NASA contracted with 787 battery supplier for space station batteries
Agency plans to start using lithium ion batteries on the space station in 2017.
The Japanese company that supplied batteries implicated in two fires over the past week on the Boeing 787 Dreamliner won a contract last November to supply similar lithium ion batteries for use on the International Space Station.

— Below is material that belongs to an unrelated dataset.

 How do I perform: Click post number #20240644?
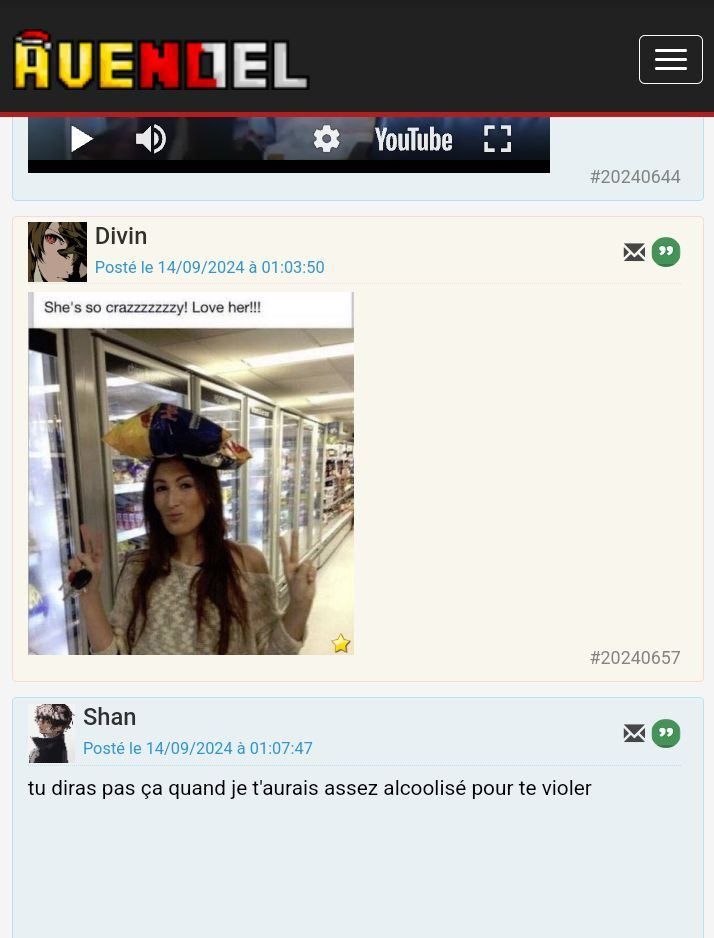tap(635, 176)
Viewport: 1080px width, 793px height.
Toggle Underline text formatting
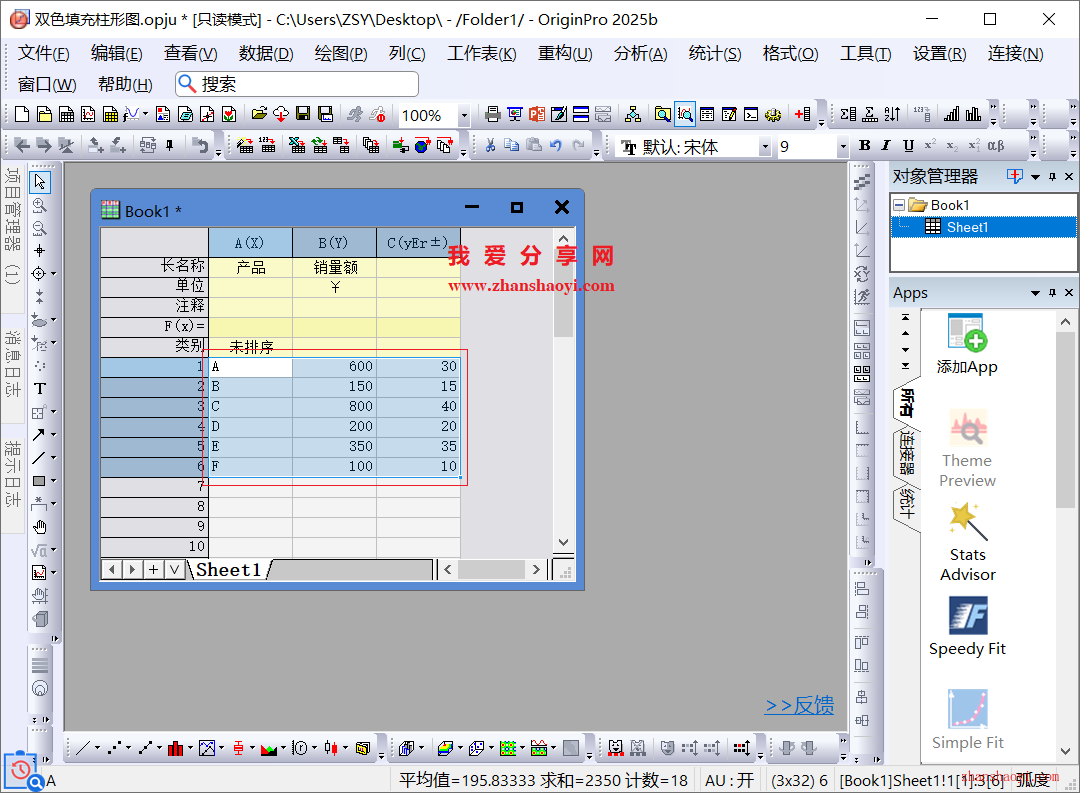point(908,146)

GS Yuasa Lithium Power Inc., the Roswell, Ga.-based U.S. subsidiary of GS Yuasa of Kyoto, which supplies the lithium batteries used in the 787, announced on Nov. 29, 2012 that it had been awarded a contract by Pratt & Whitney Rocketdyne to provide lithium ion battery cells to be used on the International Space Station. Pratt & Whitney Rocketdyne has a NASA contract for the space station’s power systems.
GS Yuasa Lithium Power said Pratt & Whitney Rocketdyne would integrate the cells into batteries that will replace nickel-hydrogen batteries. Those batteries currently power the space station when its solar panels are blocked from collecting energy from the sun. Such localized eclipses occur 35 minutes of every 90-minute orbit around the earth.
NASA, GS Yuasa Lithium Power said, thoroughly evaluated the company’s batteries over the past three years, including tests that involved “destructive physical analyses of our cells, successful completion of cell qualification and comprehensive audits of our processes and facilities.”
GS Yuasa Lithium Power said it has extensive experience with space systems, with 68 spacecraft using its batteries.
Eric Darcy, Battery Group Lead for Projects and Integration at NASA’s Johnson Space Center, said in a presentation to the Advanced Automotive Battery Conference in Orlando in February 2012 that the agency planned to start using lithium ion batteries on the space station in 2017 and expected them to last six and half years, or 38,000 cycles of charging or discharging.
Lithium ion batteries, widely used to power cell phones and laptop computers, have been known to create fire hazards. The Fire Protection Research Foundation reported in October that cargo carriers had experienced 13 fires originating from packages containing electronic equipment powered by lithium ion batteries at their facilities from 2004 through 2009.
The FAA reported in April 2006 that a lithium ion battery fire can spread quickly from one cell to another, resulting in an explosion.
The FAA banned the transportation of lithium ion batteries on passenger aircraft in August 2007. The agency issued a special rule allowing the use of lithium ion batteries on the 787.
Aircraft regulators have now grounded the entire fleet of 787s as they and Boeing investigate the causes of the battery fires.